Even once Choctaw Princess is willing to let me open her mouth, pull her tongue to the side and look at her teeth, persuading her that someone else should be able do it is a whole other challenge. So it took four plus months for me to decide to call the vet. I started by massaging her lips as horses do use their very sensitive lips to interact with the world. A firm massage also releases endorphins.

As she resigned herself to my handling her lips, I slowly asked more of her. Eventually I was able to include opening her jaws and moving her tongue aside so I could see her molars. I made an appointment when she finally got to where I could put my fingers in her mouth and play with her lips and tongue while she rested her chin on my shoulder. She still finds it peculiar and undignified behavior, and makes it clear she is not fond of the taste of human fingers. But she no longer reacts as though I am threatening her life.

And thankfully, I have an old-school vet that is willing to float her teeth by hand without cranking her mouth open or tying her head in place.  It took a moment to catch her once he arrived as she found a man in a cowboy hat getting out of a pickup truck nearly as alarming as Alazana, her predecessor, did and for the same reason, past abuse. But once I had a halter on her, she allowed him to work on her without resisting. We did give her a small dose of tranquilizer mostly because the insides of her cheeks were irritated from the sharp edges on her molars.

Her molars are starting to wear down, so he was careful to just knock the rough spikes off the edges. As they continue to wear, she will have a harder time grinding up hay and will need to eat more pellet mash. Other than that, the verdict was that she is pretty good shape.

She has no parasite eggs in her manure, so there is no need to worm her. Her hooves are in good shape and her weight is perfect. She shows no signs of equine metabolic syndrome.

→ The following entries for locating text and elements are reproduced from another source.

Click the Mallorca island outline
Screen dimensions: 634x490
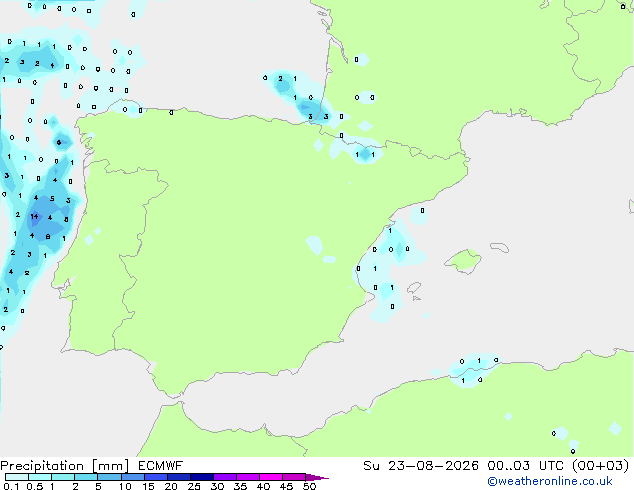point(463,261)
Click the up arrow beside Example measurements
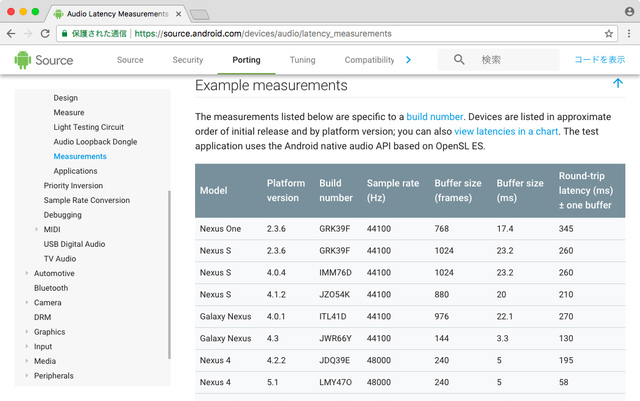The image size is (640, 401). click(617, 85)
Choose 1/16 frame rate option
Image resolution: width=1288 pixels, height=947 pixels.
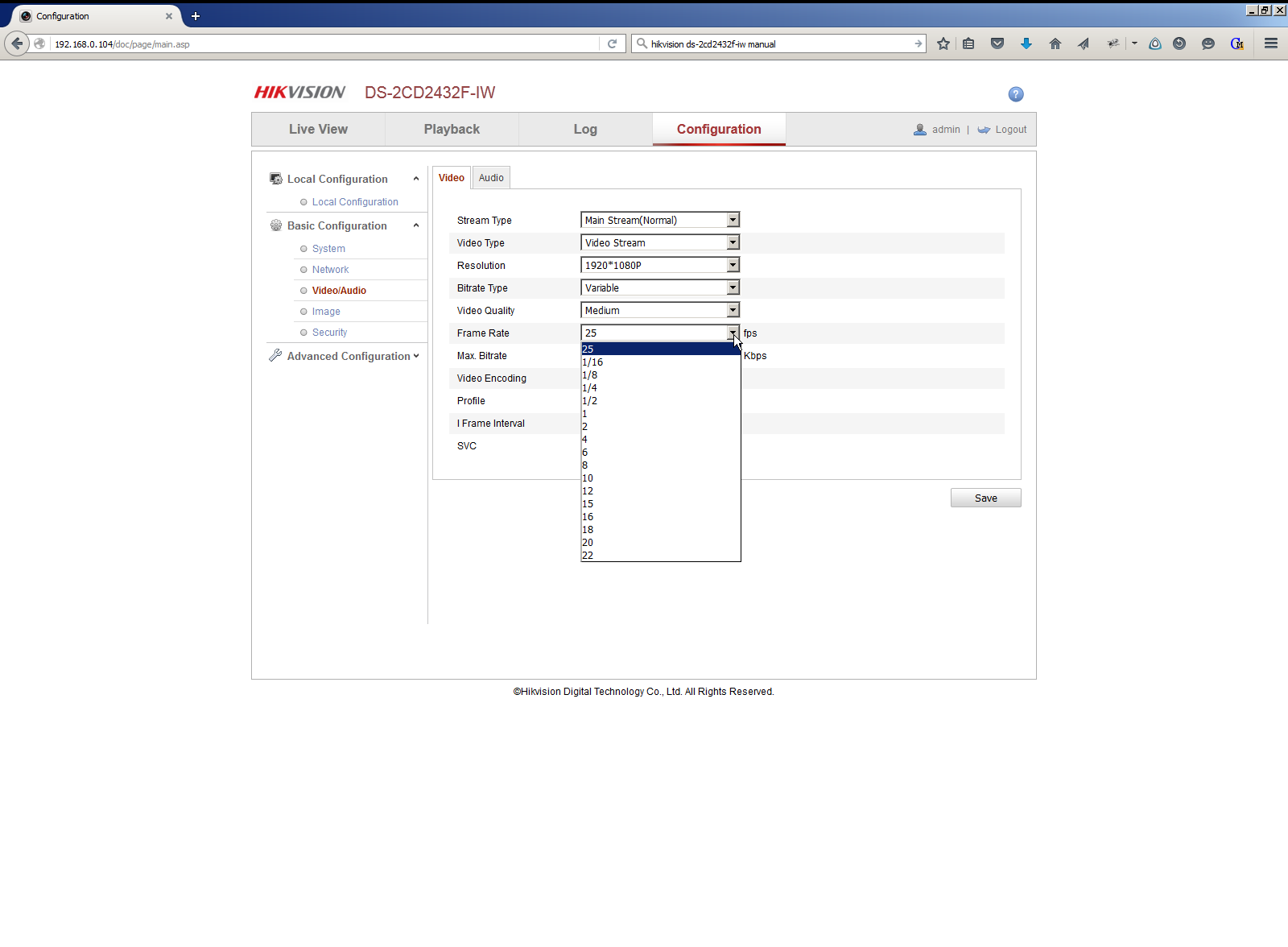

I told him that the mare had come with a bucket of supplement for equine metabolic syndrome that appeared mostly to be a few trace minerals and some probiotics.

He said that the supplement would not hurt so I could finish off the bucket, but he did not think it was necessary to continue feeding it to her.

He explained that researchers have just found out there is a distinct type of bio-active fat that builds up in certain horses, especially in the neck. That type of fat produces bio-compounds that disturb cortisol production. The fluctuating levels of cortisol then interferes with how insulin controls blood sugar. The unstable blood sugar causes the founder and the hoof problems.

I said that in that case what I needed to do now to keep her healthy was to keep feeding her timothy hay (click here) and make sure she kept moving.

He laughed and agreed, saying that the research has also found out that there is no magic pill for the problem. A high-fiber low-carbohydrate diet helps, but, not surprisingly, it turns out that single most effective prescription for preventing and managing equine metabolic syndrome is exercise.

While my lungs have been acting up, I have been taking advantage of the Choctaw Princess’s fence walking habit to keep her moving . In her chosen area, she is quite calm. And if I turn her out loose to eat weeds she is calm. But if I put her in a different pen or the big arena, she paces the fence line until I put her where she wants to be.

I am hoping this is part of her hyper-vigilance and her adamance will ease up as she settles in. So to make sure she keeps moving, the next step for the Choctaw Princess is getting her going under saddle.